На следующее утро Яша был в районном ЗАГСе к открытию. Изучив образцы, висящие на стендах, он смог написать заявление о разводе с первого раза. Регистраторша, принимая заявление, скривила алые крашеные губы, – а чего разводишься? Молодой же? У меня жена – блядь, – сказал Яша. Радоваться надо, – регистраторша достала толстую книгу, – значит, правильно женился. Лучше пирог всем вместе есть, чем говно в одиночку. Имущественные претензии есть? У меня нет, – отрезал Яша. Ну, если она блядь, – протянула тетка, – у нее точно будут.

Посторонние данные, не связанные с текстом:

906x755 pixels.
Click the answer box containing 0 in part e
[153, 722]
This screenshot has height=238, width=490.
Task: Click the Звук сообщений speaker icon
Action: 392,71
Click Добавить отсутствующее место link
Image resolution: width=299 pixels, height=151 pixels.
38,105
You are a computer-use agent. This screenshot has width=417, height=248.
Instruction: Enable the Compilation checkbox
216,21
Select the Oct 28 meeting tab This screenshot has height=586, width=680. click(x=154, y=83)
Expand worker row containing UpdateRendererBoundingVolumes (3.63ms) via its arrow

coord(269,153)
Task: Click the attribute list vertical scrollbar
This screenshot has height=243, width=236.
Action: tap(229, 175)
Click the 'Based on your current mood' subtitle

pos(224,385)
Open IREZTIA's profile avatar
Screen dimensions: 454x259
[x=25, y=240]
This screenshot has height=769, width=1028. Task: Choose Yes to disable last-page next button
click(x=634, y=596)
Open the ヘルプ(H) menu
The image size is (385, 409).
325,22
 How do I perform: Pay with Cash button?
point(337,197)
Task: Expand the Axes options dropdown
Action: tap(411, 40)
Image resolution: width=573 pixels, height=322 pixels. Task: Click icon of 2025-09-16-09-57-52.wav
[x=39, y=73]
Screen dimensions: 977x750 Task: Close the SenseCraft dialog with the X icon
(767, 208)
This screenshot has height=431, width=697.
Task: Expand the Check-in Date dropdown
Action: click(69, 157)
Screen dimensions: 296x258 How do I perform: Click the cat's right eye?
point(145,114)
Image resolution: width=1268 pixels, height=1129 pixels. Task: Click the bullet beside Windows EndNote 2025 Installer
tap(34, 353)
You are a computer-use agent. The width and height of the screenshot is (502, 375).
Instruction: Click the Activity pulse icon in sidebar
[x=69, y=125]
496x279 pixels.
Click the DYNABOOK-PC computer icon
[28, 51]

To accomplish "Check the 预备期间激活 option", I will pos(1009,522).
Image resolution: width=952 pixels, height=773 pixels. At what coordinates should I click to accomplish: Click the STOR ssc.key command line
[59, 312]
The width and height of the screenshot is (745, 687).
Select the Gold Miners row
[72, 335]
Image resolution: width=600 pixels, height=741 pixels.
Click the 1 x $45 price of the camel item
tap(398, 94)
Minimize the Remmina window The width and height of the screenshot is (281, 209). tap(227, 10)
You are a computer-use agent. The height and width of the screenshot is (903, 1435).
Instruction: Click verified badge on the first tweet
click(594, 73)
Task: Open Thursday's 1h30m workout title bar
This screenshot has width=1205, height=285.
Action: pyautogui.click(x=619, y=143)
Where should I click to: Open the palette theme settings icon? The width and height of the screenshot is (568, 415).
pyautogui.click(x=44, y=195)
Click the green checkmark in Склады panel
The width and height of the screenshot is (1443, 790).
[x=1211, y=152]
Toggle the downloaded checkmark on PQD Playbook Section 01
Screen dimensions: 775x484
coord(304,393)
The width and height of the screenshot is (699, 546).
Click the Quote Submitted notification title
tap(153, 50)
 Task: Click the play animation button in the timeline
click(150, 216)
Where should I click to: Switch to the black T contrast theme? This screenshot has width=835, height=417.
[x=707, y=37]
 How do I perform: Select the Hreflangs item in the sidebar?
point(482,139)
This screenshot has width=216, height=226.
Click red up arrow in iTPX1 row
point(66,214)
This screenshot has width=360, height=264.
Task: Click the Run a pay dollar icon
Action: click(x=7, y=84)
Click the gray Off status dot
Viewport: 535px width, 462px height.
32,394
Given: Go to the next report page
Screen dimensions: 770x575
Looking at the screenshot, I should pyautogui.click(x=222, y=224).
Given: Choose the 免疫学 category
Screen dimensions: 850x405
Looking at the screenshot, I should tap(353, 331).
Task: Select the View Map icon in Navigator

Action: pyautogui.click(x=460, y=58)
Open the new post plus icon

Совершив едва ли не самый первый в жизни решительный поступок самостоятельно, Яша ощутил себя героем. О таком событии просто необходимо было рассказать, но кому? Бабушка все еще была в Белоруссии с Карасиками и Лилечкой, Боря отрывался на каком-то фестивале в Мадриде, Зина, по всей видимости, готовила государственный переворот, а многочисленные Яшины друзья и так были в курсе того, что Яша подал заявление на развод. Принимались ставки, один к десяти, что развода все-таки не будет, и Яша или забудет, или проспит, или просто – испугается. Яша, который на следующий день сам стал сомневаться в том, что он все сделал правильно, позвонил маме, в Ашкелон.
– Мам, – Яша придал голосу небрежную светскость, – хочу тебе сообщить приятную новость!
– Яша, умоляю, только не говори, что вы решились на переезд? – слышно было, что мама затянулась сигаретой, – сейчас такая дороговизна! И климат, Яша, я просто изнываю за этот климат! Надо ехать в Америку! Сразу! Минуя Израиль, чтобы время не тратить!
– Да нет, мам, – Яша вдруг понял, что соскучился по матери и даже поскреб мембрану ногтем, как детстве, – мам, мы с Магдой… короче, я развелся с Магдой! – Яша несколько ускорил событие, потому как иначе все это выглядело бы как намерение.
– Развелся? – мама охнула, – Яша! Ты идиот?!
– Почему это? – пришел черед удивляться Яше, – мам, ты же не одобряла Магду?
– Так не я с ней сплю, – парировала мама, – Магда хорошая девочка, она красавица, она просто шикарная, она секси! Она не замылена бытом, как эти ваши совковые коровы! Она прекрасно одета, она вся такая… она, как надо! Что тебе эта Зина? Пресноводная рыба, твоя Карасик, и папаша гэбешник! Женись снова!
– Мам … – Яша не ожидал от матери такой реакции, – ты же знаешь, у Магды детей не будет?
– И на зачем тебе эти дети, Яша? У меня вас двое, и что? Кроме бессонных ночей! Я вечно напряжена! И к тому же у тебя есть дочь, куда еще? Вы молоды, мир у ваших ног, с Магдой весело, она остроумна, ах, Яша! Ты был и есть идиот, со своими кирпичиками из пластилина. Ты расстроил маму, Яша…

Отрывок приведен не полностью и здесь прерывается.